A verdade é que vivemos num mundo onde pedir ajuda chega a ser quase revolucionário. E não pode ser. É raro que exista quem peça ajuda! É, por isso, urgente que os nossos filhos percebam que sempre que ajudam estão a aceitar ser ajudados a tornarem-se melhores. Ajudar é sempre um novo recomeço. Um mundo melhor não é, portanto, um mundo que fica paredes-meias com o paraíso. Um mundo bom é um mundo onde as pessoas não enjeitam ser, com a ajuda umas das outras, pessoas melhores.

E, no entanto, é mais fácil que os nossos filhos nos vejam mais a mexericar e a escarnecer do que a admirar ou, mesmo, a elogiar. Serem bons ou pessoas melhores, por culpa nossa, passa mais, aos olhos deles, por identificar o que os outros fazem de mal – o que, aparentemente, nos torna melhores – em vez de reconhecermos aquilo em que eles são melhores que nós. Mudar é um exercício de humildade. Ao contrário daquilo que lhes dizemos quando os incentivamos à mudança. Já mudar o mundo não significa pôr as mudanças dos outros em primeiro lugar. Significa que aquilo que está em primeiro lugar dentro de nós não se faz sem os outros, sobretudo quando eles nos ajudam a fazer com que aquilo que traz sentido à nossa vida não deixe de estar sempre  primeiro.

§ **O que se pede**:
Prolongue o texto sobre pedir ajuda e a educação dos filhos, começando logo a seguir à última frase. Os registos não fazem falta aqui.

§ **Conjunto de dados**:
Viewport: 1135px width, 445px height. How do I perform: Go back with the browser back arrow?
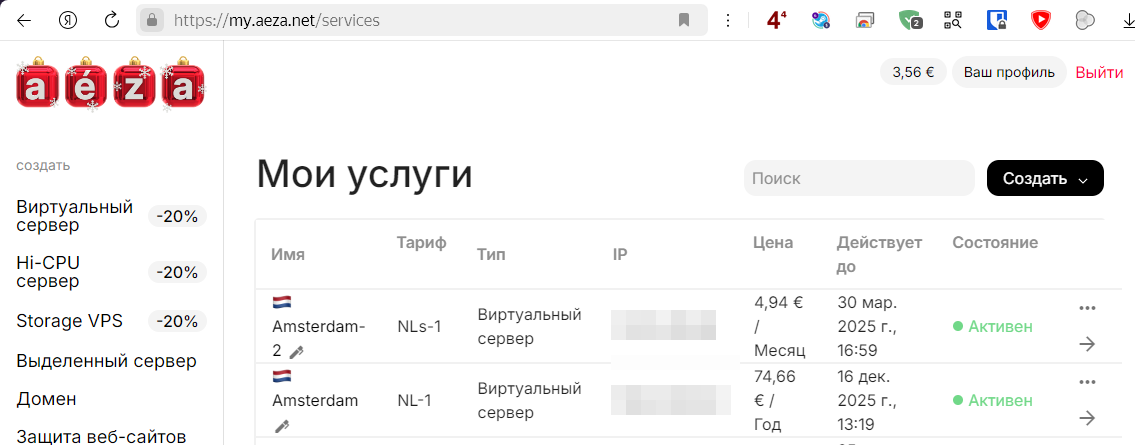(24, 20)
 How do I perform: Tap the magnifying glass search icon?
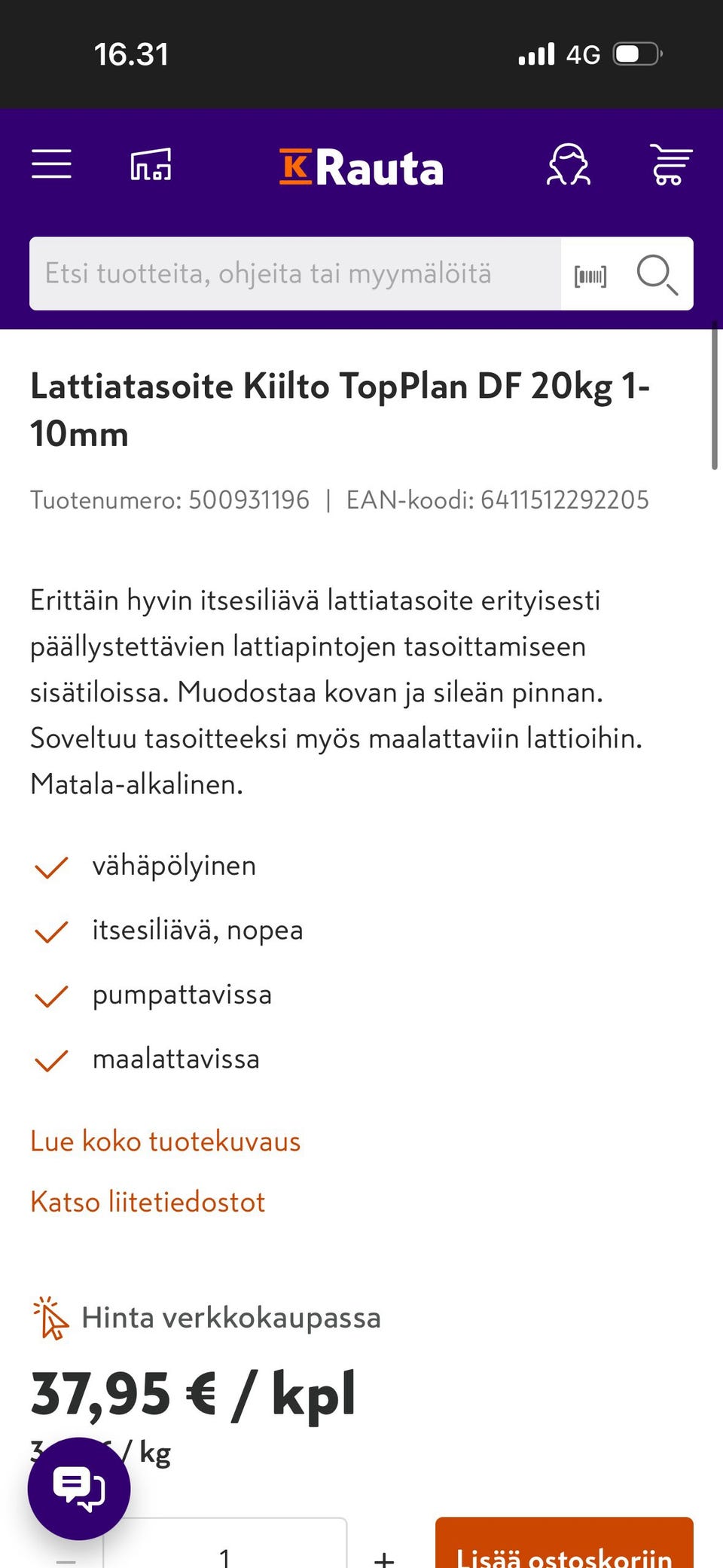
==
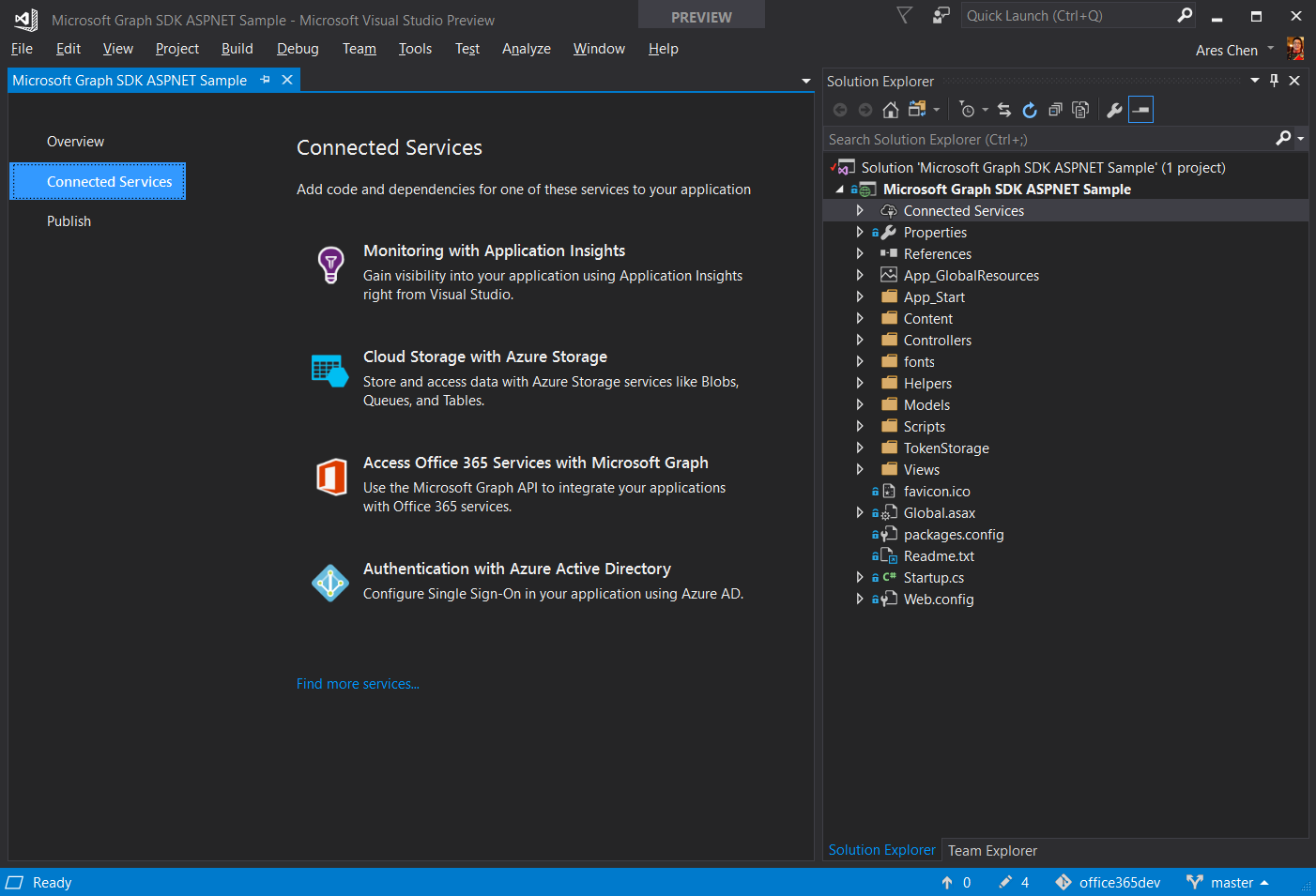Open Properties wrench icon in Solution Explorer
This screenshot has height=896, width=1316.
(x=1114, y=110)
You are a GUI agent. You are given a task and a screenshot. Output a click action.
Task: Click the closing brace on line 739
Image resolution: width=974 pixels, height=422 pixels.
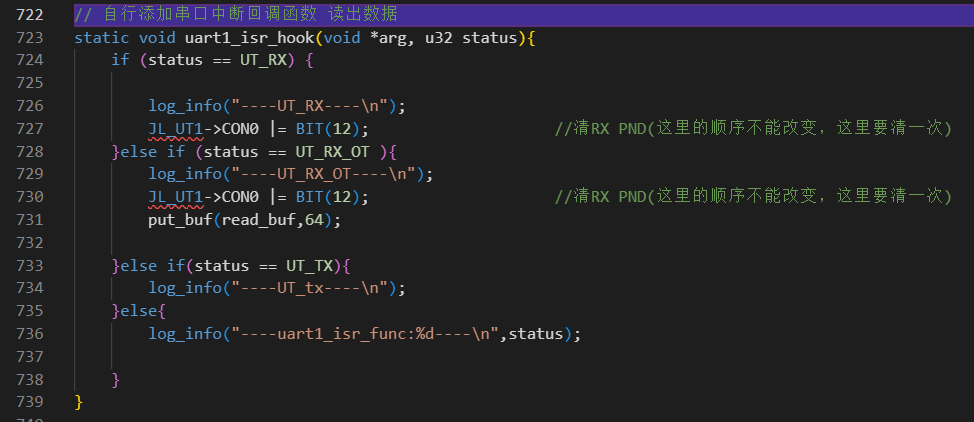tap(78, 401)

§ **Resposta abaixo**:
Mudar não é mau. Antes pelo contrário. Na verdade, só crescemos quando mudamos. Mas como podem os nossos filhos ser felizes, como desejamos que sejam, quando a relação que têm com a mudança é acomodada ou, até mesmo, resignada (ou, nalguns momentos, aparentemente incomodada)? Como podem eles ser amigos da mudança quando lhes alimentamos a ilusão que é o mais fácil que os torna mais felizes e que os muda mais depressa? “Mudar” assim é supor que para se ir muito depressa até à felicidade não é necessário que se mude quase nada. É querer “tudo” mexendo em nada.

Deixarmos que cresçam num mundo pouco solidário é aceitarmos que os nossos filhos mudem o mundo sozinhos. Ora, a mudança começa quando aceitamos que ajudar os outros faz deles parte do nosso crescimento. E quando aprendemos com eles a arte de ser atencioso. Solidariedade não é, por isso, “termos de ser amigos”. É incentivá-los à estima. É olharem o outro como parte da sua mudança. E adverti-los, sempre que não percebam para que serve serem amistosos e ajudar. E é encaminhá-los para compreenderem que mudar o mundo começa quando, com a sua mudança e com os outros, eles se tornam pessoas melhores. Afinal, sempre que somos atenciosos começa a mudança.